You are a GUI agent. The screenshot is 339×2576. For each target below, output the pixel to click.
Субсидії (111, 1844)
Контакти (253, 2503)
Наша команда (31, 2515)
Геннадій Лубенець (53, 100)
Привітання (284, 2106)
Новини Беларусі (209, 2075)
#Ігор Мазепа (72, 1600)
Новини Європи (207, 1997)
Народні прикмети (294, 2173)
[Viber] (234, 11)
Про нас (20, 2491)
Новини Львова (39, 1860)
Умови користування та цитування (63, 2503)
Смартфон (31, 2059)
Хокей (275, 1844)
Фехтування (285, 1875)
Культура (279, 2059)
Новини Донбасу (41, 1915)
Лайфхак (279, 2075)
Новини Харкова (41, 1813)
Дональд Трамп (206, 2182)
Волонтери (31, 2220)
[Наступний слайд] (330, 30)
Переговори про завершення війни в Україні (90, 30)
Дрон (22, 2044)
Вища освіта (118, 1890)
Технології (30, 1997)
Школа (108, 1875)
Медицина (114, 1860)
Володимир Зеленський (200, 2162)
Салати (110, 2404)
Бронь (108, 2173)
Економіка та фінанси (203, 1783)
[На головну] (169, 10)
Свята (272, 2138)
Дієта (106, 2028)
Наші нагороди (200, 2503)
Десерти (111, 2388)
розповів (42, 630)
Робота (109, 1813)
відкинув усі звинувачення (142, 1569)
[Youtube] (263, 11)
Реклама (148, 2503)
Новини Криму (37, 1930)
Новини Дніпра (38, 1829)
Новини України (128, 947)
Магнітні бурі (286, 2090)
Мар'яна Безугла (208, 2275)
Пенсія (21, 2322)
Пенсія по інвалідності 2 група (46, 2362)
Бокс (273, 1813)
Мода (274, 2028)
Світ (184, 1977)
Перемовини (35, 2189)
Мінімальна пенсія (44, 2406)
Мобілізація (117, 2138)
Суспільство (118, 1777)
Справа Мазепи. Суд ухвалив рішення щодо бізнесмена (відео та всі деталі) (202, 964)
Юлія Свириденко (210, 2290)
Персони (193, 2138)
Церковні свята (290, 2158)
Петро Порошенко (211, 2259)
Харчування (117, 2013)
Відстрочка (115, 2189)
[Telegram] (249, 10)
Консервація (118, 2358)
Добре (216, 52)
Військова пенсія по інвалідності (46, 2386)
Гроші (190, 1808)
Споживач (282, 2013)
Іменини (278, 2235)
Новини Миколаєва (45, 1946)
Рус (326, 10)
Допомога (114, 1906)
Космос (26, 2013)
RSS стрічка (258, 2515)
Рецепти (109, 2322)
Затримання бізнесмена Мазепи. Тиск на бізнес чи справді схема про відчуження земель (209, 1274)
···
- [EXERCISE BRIEF]:
Scan the data above for the word "Новини" and report every line where it is found.

- [THE ANSWER]:
Новини Беларусі (209, 2075)
Новини Європи (207, 1997)
Новини Львова (39, 1860)
Новини Донбасу (41, 1915)
Новини Харкова (41, 1813)
Новини Криму (37, 1930)
Новини Дніпра (38, 1829)
Новини України (128, 947)
Новини Миколаєва (45, 1946)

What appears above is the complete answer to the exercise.